____ Stored data

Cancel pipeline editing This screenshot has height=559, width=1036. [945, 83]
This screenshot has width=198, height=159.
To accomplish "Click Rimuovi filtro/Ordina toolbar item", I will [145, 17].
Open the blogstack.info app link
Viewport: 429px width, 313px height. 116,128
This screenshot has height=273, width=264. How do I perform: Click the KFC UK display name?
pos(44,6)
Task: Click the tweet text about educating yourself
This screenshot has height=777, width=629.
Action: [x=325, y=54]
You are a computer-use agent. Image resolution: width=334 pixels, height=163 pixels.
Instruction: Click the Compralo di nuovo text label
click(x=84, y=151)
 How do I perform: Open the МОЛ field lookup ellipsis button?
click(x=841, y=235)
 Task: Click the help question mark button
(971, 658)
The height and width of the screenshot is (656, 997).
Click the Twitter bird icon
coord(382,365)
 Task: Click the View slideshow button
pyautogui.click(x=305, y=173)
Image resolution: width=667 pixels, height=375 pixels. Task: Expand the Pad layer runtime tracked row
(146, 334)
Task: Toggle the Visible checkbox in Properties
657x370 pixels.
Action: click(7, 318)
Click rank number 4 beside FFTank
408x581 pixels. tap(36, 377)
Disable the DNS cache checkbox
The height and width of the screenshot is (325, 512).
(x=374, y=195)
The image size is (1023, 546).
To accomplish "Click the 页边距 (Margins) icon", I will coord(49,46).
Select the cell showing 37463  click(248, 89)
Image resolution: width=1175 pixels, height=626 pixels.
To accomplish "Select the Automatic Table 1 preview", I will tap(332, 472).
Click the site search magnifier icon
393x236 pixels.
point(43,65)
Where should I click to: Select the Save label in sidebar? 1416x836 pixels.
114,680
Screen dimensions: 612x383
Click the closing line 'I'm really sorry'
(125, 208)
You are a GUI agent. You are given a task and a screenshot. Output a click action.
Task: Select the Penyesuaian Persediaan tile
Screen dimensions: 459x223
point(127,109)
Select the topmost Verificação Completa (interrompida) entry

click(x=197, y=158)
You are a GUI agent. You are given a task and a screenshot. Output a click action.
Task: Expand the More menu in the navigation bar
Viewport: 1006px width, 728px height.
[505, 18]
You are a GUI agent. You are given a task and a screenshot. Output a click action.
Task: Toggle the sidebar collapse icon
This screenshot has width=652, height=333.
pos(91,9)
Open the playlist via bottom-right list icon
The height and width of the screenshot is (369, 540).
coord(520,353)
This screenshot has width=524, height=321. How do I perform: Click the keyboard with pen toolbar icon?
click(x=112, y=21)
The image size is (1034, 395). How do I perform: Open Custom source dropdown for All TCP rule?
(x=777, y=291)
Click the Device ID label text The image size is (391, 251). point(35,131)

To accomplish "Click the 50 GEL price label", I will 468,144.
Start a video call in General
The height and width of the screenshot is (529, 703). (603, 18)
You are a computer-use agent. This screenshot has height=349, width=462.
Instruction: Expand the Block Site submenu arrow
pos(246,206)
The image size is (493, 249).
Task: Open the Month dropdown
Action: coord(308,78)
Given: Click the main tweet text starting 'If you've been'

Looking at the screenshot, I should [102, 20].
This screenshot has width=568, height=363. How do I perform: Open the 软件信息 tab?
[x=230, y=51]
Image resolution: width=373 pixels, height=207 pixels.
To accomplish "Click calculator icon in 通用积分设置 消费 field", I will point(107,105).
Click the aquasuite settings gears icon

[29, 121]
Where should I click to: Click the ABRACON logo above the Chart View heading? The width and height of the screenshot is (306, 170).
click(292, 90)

________

Write out the records in full, exactly as they appear above.

### Reply
Cancel pipeline editing This screenshot has height=559, width=1036. [945, 83]
This screenshot has width=198, height=159.
To accomplish "Click Rimuovi filtro/Ordina toolbar item", I will [145, 17].
Open the blogstack.info app link
Viewport: 429px width, 313px height. 116,128
This screenshot has height=273, width=264. How do I perform: Click the KFC UK display name?
pos(44,6)
Task: Click the tweet text about educating yourself
This screenshot has height=777, width=629.
Action: [x=325, y=54]
You are a computer-use agent. Image resolution: width=334 pixels, height=163 pixels.
Instruction: Click the Compralo di nuovo text label
click(x=84, y=151)
 How do I perform: Open the МОЛ field lookup ellipsis button?
click(x=841, y=235)
 Task: Click the help question mark button
(971, 658)
The height and width of the screenshot is (656, 997).
Click the Twitter bird icon
coord(382,365)
 Task: Click the View slideshow button
pyautogui.click(x=305, y=173)
Image resolution: width=667 pixels, height=375 pixels. Task: Expand the Pad layer runtime tracked row
(146, 334)
Task: Toggle the Visible checkbox in Properties
657x370 pixels.
Action: click(7, 318)
Click rank number 4 beside FFTank
408x581 pixels. tap(36, 377)
Disable the DNS cache checkbox
The height and width of the screenshot is (325, 512).
(x=374, y=195)
The image size is (1023, 546).
To accomplish "Click the 页边距 (Margins) icon", I will coord(49,46).
Select the cell showing 37463  click(248, 89)
Image resolution: width=1175 pixels, height=626 pixels.
To accomplish "Select the Automatic Table 1 preview", I will tap(332, 472).
Click the site search magnifier icon
393x236 pixels.
point(43,65)
Where should I click to: Select the Save label in sidebar? 1416x836 pixels.
114,680
Screen dimensions: 612x383
Click the closing line 'I'm really sorry'
(125, 208)
You are a GUI agent. You are given a task and a screenshot. Output a click action.
Task: Select the Penyesuaian Persediaan tile
Screen dimensions: 459x223
point(127,109)
Select the topmost Verificação Completa (interrompida) entry

click(x=197, y=158)
You are a GUI agent. You are given a task and a screenshot. Output a click action.
Task: Expand the More menu in the navigation bar
Viewport: 1006px width, 728px height.
[505, 18]
You are a GUI agent. You are given a task and a screenshot. Output a click action.
Task: Toggle the sidebar collapse icon
This screenshot has width=652, height=333.
pos(91,9)
Open the playlist via bottom-right list icon
The height and width of the screenshot is (369, 540).
coord(520,353)
This screenshot has width=524, height=321. How do I perform: Click the keyboard with pen toolbar icon?
click(x=112, y=21)
The image size is (1034, 395). How do I perform: Open Custom source dropdown for All TCP rule?
(x=777, y=291)
Click the Device ID label text The image size is (391, 251). point(35,131)

To accomplish "Click the 50 GEL price label", I will 468,144.
Start a video call in General
The height and width of the screenshot is (529, 703). (603, 18)
You are a computer-use agent. This screenshot has height=349, width=462.
Instruction: Expand the Block Site submenu arrow
pos(246,206)
The image size is (493, 249).
Task: Open the Month dropdown
Action: coord(308,78)
Given: Click the main tweet text starting 'If you've been'

Looking at the screenshot, I should [102, 20].
This screenshot has width=568, height=363. How do I perform: Open the 软件信息 tab?
[x=230, y=51]
Image resolution: width=373 pixels, height=207 pixels.
To accomplish "Click calculator icon in 通用积分设置 消费 field", I will point(107,105).
Click the aquasuite settings gears icon

[29, 121]
Where should I click to: Click the ABRACON logo above the Chart View heading? The width and height of the screenshot is (306, 170).
click(292, 90)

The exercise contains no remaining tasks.